### Excerpted data
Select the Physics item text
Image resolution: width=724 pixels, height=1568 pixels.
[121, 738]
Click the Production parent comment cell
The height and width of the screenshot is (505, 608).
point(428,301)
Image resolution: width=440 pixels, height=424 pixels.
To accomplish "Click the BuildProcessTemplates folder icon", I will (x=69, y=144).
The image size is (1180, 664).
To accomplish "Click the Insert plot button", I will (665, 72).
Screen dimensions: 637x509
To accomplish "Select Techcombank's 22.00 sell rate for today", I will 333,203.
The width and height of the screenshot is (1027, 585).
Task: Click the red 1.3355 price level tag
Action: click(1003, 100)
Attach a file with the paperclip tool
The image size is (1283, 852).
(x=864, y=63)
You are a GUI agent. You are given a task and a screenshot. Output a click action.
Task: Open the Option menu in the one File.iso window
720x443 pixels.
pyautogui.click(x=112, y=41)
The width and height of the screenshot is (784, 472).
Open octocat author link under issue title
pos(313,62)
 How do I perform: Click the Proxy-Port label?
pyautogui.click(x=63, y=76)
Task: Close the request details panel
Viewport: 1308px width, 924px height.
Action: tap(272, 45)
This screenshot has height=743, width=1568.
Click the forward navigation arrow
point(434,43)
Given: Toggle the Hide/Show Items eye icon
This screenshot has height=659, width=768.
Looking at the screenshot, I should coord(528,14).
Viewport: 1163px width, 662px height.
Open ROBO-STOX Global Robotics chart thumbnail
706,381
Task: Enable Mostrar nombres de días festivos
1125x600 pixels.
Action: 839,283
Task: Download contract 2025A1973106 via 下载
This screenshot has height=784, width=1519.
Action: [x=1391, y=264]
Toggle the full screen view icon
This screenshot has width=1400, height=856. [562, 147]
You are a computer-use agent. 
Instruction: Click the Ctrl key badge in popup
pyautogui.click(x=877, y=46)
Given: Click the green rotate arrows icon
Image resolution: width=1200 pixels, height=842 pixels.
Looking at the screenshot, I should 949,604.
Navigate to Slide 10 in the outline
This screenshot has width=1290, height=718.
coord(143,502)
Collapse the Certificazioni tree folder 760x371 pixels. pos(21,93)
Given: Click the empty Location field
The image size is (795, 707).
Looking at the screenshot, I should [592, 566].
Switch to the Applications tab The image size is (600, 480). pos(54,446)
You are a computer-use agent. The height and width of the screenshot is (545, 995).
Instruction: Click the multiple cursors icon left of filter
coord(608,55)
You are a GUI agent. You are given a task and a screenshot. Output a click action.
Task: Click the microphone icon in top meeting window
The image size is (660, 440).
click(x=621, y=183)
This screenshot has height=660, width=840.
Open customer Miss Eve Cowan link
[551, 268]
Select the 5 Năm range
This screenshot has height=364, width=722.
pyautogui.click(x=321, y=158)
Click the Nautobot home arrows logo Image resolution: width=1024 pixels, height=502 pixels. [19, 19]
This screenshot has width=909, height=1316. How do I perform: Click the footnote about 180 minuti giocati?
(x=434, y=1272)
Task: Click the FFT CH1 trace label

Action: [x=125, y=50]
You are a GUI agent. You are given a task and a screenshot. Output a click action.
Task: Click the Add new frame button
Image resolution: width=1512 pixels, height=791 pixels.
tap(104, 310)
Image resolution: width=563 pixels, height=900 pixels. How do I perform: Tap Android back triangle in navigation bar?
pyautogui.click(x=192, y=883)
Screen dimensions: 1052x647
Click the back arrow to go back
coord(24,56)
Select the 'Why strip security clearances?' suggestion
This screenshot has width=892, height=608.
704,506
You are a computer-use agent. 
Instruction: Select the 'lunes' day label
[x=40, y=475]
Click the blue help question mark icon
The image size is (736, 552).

### Assignment
The last part of the records is the answer, beginning at the line that holds "The image size is (795, 707)." and including the final line, repeated exactly.

### Solution to the problem
The image size is (795, 707).
Looking at the screenshot, I should [592, 566].
Switch to the Applications tab The image size is (600, 480). pos(54,446)
You are a computer-use agent. The height and width of the screenshot is (545, 995).
Instruction: Click the multiple cursors icon left of filter
coord(608,55)
You are a GUI agent. You are given a task and a screenshot. Output a click action.
Task: Click the microphone icon in top meeting window
The image size is (660, 440).
click(x=621, y=183)
This screenshot has height=660, width=840.
Open customer Miss Eve Cowan link
[551, 268]
Select the 5 Năm range
This screenshot has height=364, width=722.
pyautogui.click(x=321, y=158)
Click the Nautobot home arrows logo Image resolution: width=1024 pixels, height=502 pixels. [19, 19]
This screenshot has width=909, height=1316. How do I perform: Click the footnote about 180 minuti giocati?
(x=434, y=1272)
Task: Click the FFT CH1 trace label

Action: [x=125, y=50]
You are a GUI agent. You are given a task and a screenshot. Output a click action.
Task: Click the Add new frame button
Image resolution: width=1512 pixels, height=791 pixels.
tap(104, 310)
Image resolution: width=563 pixels, height=900 pixels. How do I perform: Tap Android back triangle in navigation bar?
pyautogui.click(x=192, y=883)
Screen dimensions: 1052x647
Click the back arrow to go back
coord(24,56)
Select the 'Why strip security clearances?' suggestion
This screenshot has width=892, height=608.
704,506
You are a computer-use agent. 
Instruction: Select the 'lunes' day label
[x=40, y=475]
Click the blue help question mark icon
The image size is (736, 552).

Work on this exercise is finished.